Today it is a bold and sunny day, the kind that makes people say things like “THIS is why I live in the South!” A friend texted me earlier and said “I’ll pick you up at 10:10”, not leaving any option of backing out, and requiring me to commit acts of personal hygiene and put on clothes.
One does not necessarily feel like bathing during grief. It seems kind of pointless even. Like who’s going to notice that really matters? I have, however, tried to maintain a regular schedule and put on deodorant and even shaved the pits a couple of times. Go me.
Anyway, she took me to a brunch at the church. Menfolk cooked tasty things and cut up fruit and served coffee while ladyfolk chatted and ate and listened to a couple of missionary ladies talk about Peru. It was nice, and only a couple of people touched me. One did it because she knew I didn’t want her to. Which was fine because I really had no idea what was going on anyway. Widow Brain and all that. And something about Peru.

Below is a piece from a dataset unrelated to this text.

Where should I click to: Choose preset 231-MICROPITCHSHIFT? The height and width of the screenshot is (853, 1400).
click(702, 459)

#4 and I went to the local Feed and Seed and bought seed potatoes. To think I was going to order them at $10 a pound. Seriously. I bought 2 pounds, 1 of red taters and 1 of gold, and it came to 94 cents. That’s right. Less than a dollar and that included tax. I noticed a lot of other seeds, the kind I plant, to buy per pound which is awesome because I don’t want a pack of 100 pea seeds, I want 20 seeds. Period. Which would come out to like 12 cents instead of the $3 per pack. Now that I am a Widow On A Fixed Income (for the time being), I have to watch pennies, and seeing all that at the feed and seed made me very happy.
Then we went into the garden and planted snow peas and another row of lettuces. It’s a little late getting the snow peas in but it has been unusually cold. The english peas are up! pretty little sprouts about an inch high! I am pleased. Gardening makes me optimistic, and Himself had such delight in building that garden for me, he took a great deal of pleasure in spoiling me with stuff he knew I wanted, like gardens and convertibles and such. Being treasured like that is something I will carry with me forever. It was nice to get out there with #4 as well, just digging and watering and moving things around.

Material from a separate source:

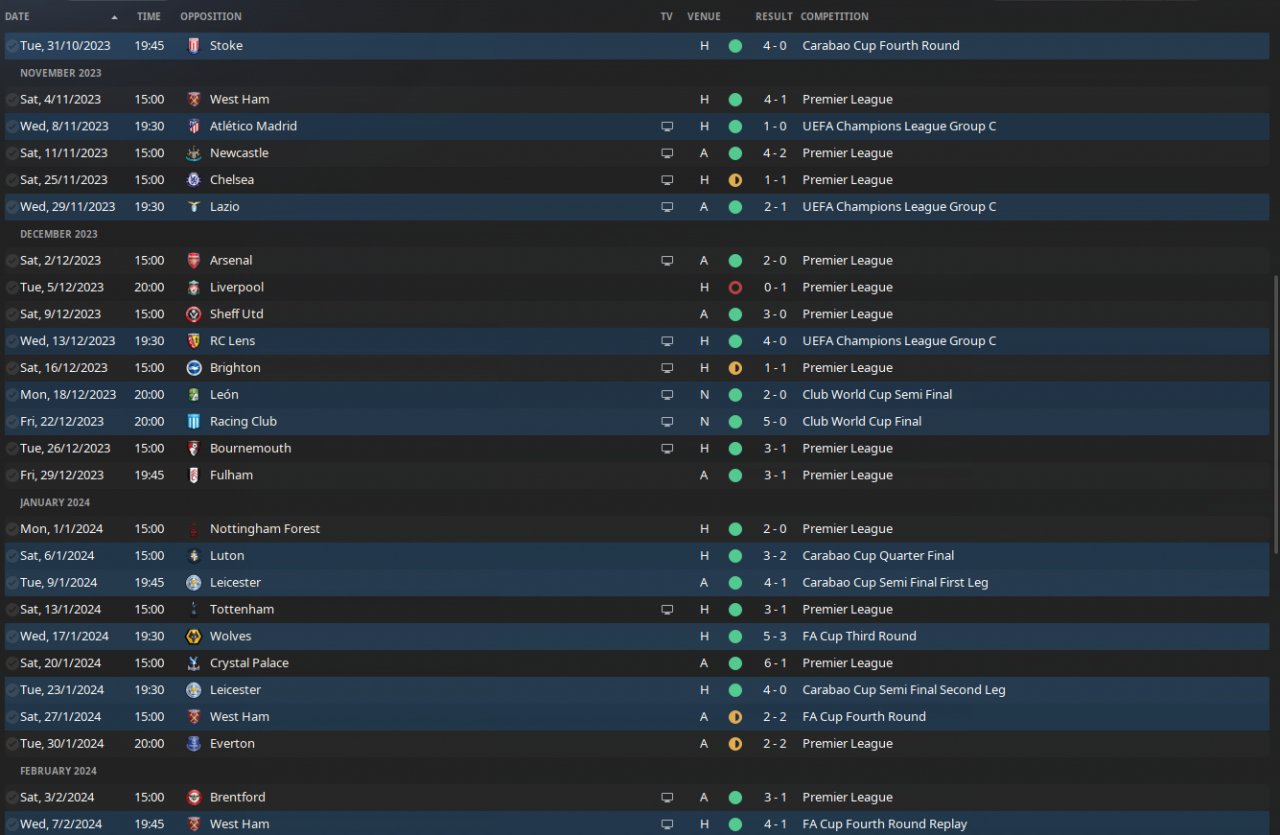Click the Atlético Madrid club badge

tap(193, 126)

Maybe it’s getting out in the sun and fresh air that is helping, but I am feeling a bit better this afternoon. This morning was kind of rough, anger and fatigue combined to make a foul mood, but some time with friends and a men-made meal, then poking stuff in dirt turned it around. I can hear Himself “It’s too nice of a day to sit inside!” He would want to go shoot at things, but I can’t really do that without him, due to the range being on plant property and all. It’s ok. It will come.
Now I am going to go watch documentaries and eat cheetoes. Because I can.